Querido Fernando

Fernando Martínez Heredia. Foto: Kaloian.

Fernando Martínez Heredia. Foto: Kaloian.

Esta mañana empieza mal. Con una flecha lanzada a las costillas empieza esta mañana. Un correo del amigo Carlos Tablada nos dice que ha muerto Fernando Martínez Heredia. No es una muerte cualquiera, no. La muerte nunca es cualquier cosa. Pero Fernando ha dejado a Cuba una vida de trabajo que nos hace extrañarlo desde mucho antes de que muriera.

Hace mucho que quería escribir sobre él, pero vivo, para imaginarlo leyendo mi articulito entre tos y tos, y riendo como un niño.

Fernando ha sido nuestro maestro, nuestro guía, sin un alarde se hizo maestro de tanta gente. Sin dar un grito, libro a libro, clase a clase, obra a obra, Fernando se hizo imprescindible.

Yo no conozco toda su biografía. Puedo hablar de lo que sé. En su casa, el pequeño apartamento de Playa donde lo visitaba, no había nada que deslumbrara por nuevo o glamoroso, sino por usado y vivido.

Si hablabas con Fernando de un tema trivial terminabas recibiendo una clase de historia de Cuba, como sucede cuando hablas con hombres como él, o como Aurelio Alonso y Juan Valdés Paz, que me vienen a la mente ahora porque los conocí juntos, como nos pasaba en una época con Silvio y Pablo.

Fernando parecía cubierto de polvo de libros; en efecto vivía rodeado de ellos, habitaban su casa en grandes pilas. Lo recuerdo agobiado preparando las nuevas ediciones de sus obras para una Feria del libro dedicada a él. Recuerdo la alegría de mi padre cuando me dijo “voy a llamar a Fernando para anunciarle de forma oficial que es el nuevo Premio Nacional de Ciencias Sociales”.

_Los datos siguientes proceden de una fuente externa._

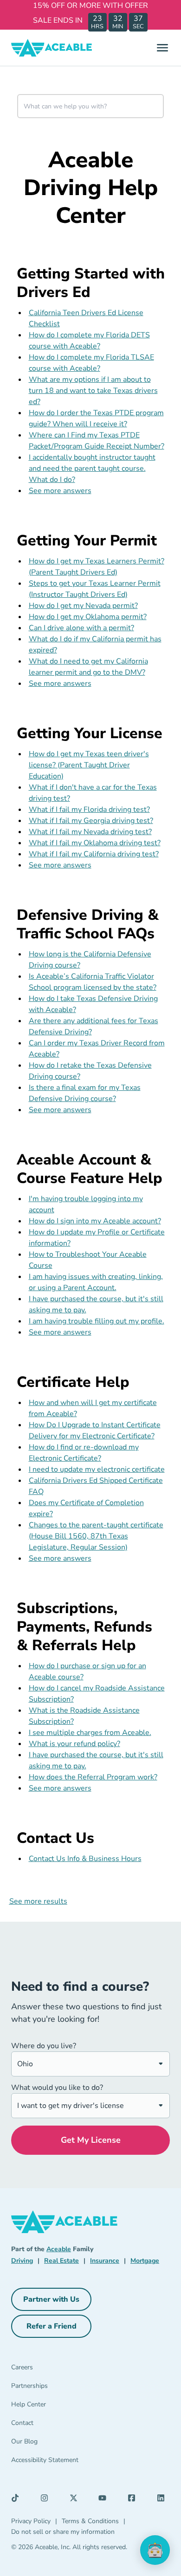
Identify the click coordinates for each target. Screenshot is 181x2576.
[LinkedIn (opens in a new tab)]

Lo recuerdo rodeado de jóvenes, de muchachas y muchachos, poniendo orden en el reguero de pasión de un taller que organizábamos en el Instituto Marinello, en el año 2009.

Fernando iba a nuestras fiestas y comidas, como un muchachito, con Esther ahí, mirándolo todo con los ojos más inteligentes del mundo. Ellos me dejaban de ver por años y me llamaban un día a preguntar por mi hijo con todo su nombre, porque su amor alcanzaba para la patria y para nosotros, sus humildes deudores.

Ahora quisiera abrazar a Esther, la maestra que solo debe decir una palabra para detener una discusión sin fin o para llevarla a donde mejor crezca. Debo buscarla para abrazarla, para tener con ella la ternura de Fernando.

No puedo decir más. Debo salir a la calle a descubrir si es cierto que Fernando ha muerto. Tal vez sea una broma macabra de la isla jodedora que tanto amaba y entendía el mulato brillante de la tos espasmódica.